Kennedy Says Administration Will ‘Act on’ Kessler Petition but Stops Short of Regulating Ultraprocessed Foods
On Feb. 15, 2026, in a televised interview on 60 minutes, Health Secretary Robert F. Kennedy Jr. pledged that the administration would move on a high-profile citizens petition asking regulators to revisit the status of ingredients used in ultraprocessed foods. Kennedy framed the effort as an informational campaign rather than a commitment to new rules, leaving open what concrete steps federal agencies will take next.
What Kennedy pledged and what he declined to do
Kennedy said the department would “act on” the request filed by a former agency commissioner who urged that core ingredients in many ultraprocessed products no longer meet the threshold of being “generally recognized as safe. ” The petition invokes a decades-old strategy used to confront harmful products in other industries, and it challenges regulators to close what advocates call the GRAS loophole.
Still, the secretary was explicit that the administration is not promising direct regulation of ultraprocessed foods. He described the immediate role of the department and the Food and Drug Administration as making sure Americans understand what they are consuming, emphasizing consumer education and transparency over mandatory restrictions. Kennedy’s comments mark a tactical shift from more aggressive past stances on other health issues and underscore a careful balance between public messaging and regulatory action.

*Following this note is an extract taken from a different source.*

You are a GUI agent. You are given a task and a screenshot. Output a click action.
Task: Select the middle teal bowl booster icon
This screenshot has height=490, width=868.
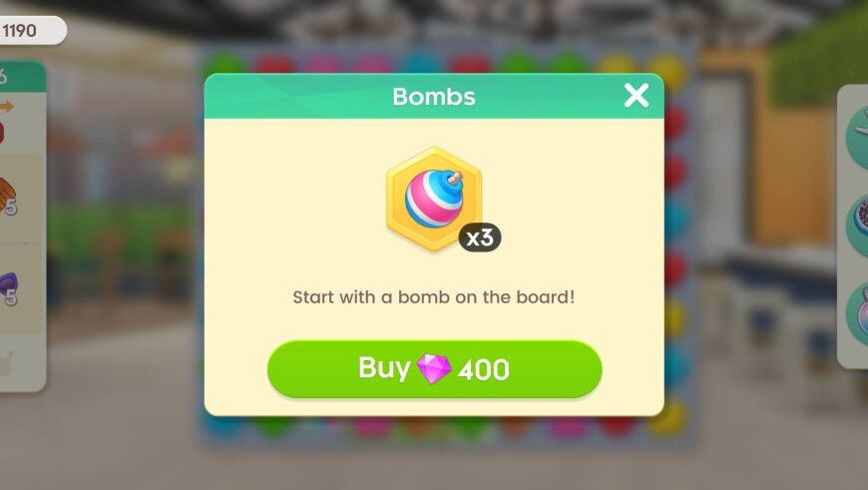pos(857,225)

The petition, the deadline and the science debate
The petition questions the long-standing GRAS designation, arguing that industrial techniques and novel formulations used to produce many shelf-stable, highly processed items may no longer qualify as safe without fresh review. The FDA is required to respond to such a petition within 180 days; that statutory window closed last week, and the agency issued an interim response saying the matter remains under continuous review and that no final determination has been reached.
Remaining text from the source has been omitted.